The finding of a sustained trend is in contrast to much of the literature involving the sustainability of various clinical improvements, which has demonstrated the difficulty in both sustaining and maintaining fidelity after the adoption of new practices (
12). Wiltsey Stirman and colleagues (
10) reviewed the sustainability of mental health interventions and concluded that there was “little evidence for a sustained effect.” Their findings are consistent with a body of evidence suggesting that mental health interventions are not sustained (
12). There are multiple examples showing the difficulty of sustaining mental health interventions (
8).
This study found evidence of the sustained effectiveness of a mental health intervention at more than 150 VHA hospitals across the United States. The key to sustainability may lie in the intervention itself. Most mental health interventions involve training mental health staff to engage in a new practice. The MHEOCC primarily involves physical changes to the care environment or architecture. Past studies have shown that changes to the architecture and physical environment are more likely to be sustained (
13). The NCPS has proposed a rubric to suggest which types of interventions are most likely to be sustained when responding to RCA data (
11). That guide suggests that interventions and improvements based on staff education and training are unlikely to be sustained, whereas changes that are related to physical changes are more likely to have a sustained effect. Thus it is possible that the lack of evidence for sustained effectiveness described by Wiltsey Stirman and colleagues (
10) reflects the fact that most mental health interventions involve training staff to provide a new intervention. This is in contrast to interventions aimed at improving other health care domains, which are less likely to rely exclusively on staff training and education and appear more likely to be sustained (
14). This assertion, if valid, would have broad implications for future interventions to improve mental health; it suggests that interventions that are not entirely based on staff training and education are preferable. However, application of such interventions in typical situations involving improvements in mental health may not be possible.

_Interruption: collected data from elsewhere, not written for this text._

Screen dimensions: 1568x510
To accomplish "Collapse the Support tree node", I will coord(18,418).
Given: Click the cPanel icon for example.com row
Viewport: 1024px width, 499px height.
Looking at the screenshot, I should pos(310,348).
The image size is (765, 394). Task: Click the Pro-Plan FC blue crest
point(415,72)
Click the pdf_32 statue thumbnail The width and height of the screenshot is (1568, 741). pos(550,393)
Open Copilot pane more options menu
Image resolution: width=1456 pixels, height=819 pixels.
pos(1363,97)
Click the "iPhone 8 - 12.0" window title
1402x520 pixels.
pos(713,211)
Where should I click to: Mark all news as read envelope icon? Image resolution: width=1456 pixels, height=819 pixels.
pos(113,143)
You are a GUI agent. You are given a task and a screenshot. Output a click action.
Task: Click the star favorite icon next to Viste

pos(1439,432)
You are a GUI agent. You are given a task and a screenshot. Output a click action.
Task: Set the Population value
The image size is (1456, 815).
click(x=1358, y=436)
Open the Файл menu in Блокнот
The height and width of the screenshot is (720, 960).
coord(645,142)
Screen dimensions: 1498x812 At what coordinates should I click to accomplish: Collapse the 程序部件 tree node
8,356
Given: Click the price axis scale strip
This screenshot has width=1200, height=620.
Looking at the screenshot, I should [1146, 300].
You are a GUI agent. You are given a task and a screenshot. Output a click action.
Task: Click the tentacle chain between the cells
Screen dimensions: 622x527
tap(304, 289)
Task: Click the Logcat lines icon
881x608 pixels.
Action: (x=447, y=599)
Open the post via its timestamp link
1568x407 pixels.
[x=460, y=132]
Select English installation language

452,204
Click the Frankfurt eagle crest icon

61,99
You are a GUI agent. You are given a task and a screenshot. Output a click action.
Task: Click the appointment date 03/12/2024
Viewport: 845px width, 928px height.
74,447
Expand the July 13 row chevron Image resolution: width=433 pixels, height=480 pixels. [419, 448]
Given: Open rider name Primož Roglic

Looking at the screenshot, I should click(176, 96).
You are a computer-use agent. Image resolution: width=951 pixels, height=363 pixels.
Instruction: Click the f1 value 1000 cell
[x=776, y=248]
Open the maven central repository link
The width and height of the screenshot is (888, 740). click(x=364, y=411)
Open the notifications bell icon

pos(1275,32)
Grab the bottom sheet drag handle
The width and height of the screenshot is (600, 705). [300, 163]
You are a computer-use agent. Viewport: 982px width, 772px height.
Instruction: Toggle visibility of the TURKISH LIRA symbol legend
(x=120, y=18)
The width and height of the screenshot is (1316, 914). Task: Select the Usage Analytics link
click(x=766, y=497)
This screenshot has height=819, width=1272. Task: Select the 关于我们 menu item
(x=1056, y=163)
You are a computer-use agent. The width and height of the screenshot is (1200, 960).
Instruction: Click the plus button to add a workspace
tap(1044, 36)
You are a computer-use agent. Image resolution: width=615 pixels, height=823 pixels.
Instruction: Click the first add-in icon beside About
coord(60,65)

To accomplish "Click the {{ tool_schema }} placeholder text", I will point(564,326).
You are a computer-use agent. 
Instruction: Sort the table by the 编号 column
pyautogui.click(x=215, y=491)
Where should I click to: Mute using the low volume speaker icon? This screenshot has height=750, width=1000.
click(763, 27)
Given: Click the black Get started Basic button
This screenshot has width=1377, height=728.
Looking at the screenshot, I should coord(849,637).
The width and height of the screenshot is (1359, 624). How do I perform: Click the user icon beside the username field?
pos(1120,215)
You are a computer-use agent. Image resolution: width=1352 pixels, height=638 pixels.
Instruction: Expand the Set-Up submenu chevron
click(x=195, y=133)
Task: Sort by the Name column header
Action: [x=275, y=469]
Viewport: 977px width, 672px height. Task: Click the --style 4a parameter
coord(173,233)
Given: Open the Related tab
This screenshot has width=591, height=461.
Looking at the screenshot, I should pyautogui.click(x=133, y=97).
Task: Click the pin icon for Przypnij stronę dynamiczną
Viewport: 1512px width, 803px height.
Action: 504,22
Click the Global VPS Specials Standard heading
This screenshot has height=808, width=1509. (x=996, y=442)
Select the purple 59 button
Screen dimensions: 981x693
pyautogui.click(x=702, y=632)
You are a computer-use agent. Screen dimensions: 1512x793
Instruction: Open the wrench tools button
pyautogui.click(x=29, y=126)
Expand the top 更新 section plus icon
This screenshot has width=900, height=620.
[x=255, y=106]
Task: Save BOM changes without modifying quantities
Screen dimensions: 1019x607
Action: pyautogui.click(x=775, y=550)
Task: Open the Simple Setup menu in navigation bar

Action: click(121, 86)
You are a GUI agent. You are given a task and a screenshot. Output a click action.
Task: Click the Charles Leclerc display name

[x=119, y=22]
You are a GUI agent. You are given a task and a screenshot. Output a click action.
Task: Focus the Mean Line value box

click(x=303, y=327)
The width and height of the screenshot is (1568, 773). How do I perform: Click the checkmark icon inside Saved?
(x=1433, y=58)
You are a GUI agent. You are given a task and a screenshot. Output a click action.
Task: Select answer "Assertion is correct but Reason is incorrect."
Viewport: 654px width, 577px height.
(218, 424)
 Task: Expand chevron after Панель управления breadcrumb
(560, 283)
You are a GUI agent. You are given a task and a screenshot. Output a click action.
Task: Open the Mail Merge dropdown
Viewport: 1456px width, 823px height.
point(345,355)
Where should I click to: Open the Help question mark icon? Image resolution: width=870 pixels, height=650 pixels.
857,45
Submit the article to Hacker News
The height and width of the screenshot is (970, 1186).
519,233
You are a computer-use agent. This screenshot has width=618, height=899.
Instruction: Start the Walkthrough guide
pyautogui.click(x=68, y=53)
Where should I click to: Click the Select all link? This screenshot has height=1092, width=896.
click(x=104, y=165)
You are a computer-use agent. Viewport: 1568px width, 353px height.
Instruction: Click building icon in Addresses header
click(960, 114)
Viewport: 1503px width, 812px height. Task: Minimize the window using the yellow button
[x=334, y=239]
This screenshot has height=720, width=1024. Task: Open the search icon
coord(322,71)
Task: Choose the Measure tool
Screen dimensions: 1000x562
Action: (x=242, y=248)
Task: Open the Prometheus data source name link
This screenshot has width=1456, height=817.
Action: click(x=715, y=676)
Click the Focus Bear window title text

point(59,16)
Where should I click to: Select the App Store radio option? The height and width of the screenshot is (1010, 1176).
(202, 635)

This work is not without limitations. It is possible that some inpatient suicides were not reported. The intervention was administered only at VA hospitals, and thus it may have different effects at non-VA sites. The period of sustained effect was limited to seven years, and the effect might be lost over a longer period. It is also possible that a change in the acuity or other characteristics of patients admitted to VA mental health units resulted in the observed decrease in the suicide rate. Finally, we cannot rule out that suicide was not prevented but rather delayed until after discharge.
The findings of this study provide additional evidence of the usefulness of the MHEOCC and suggest ways to increase the sustainability of mental health interventions.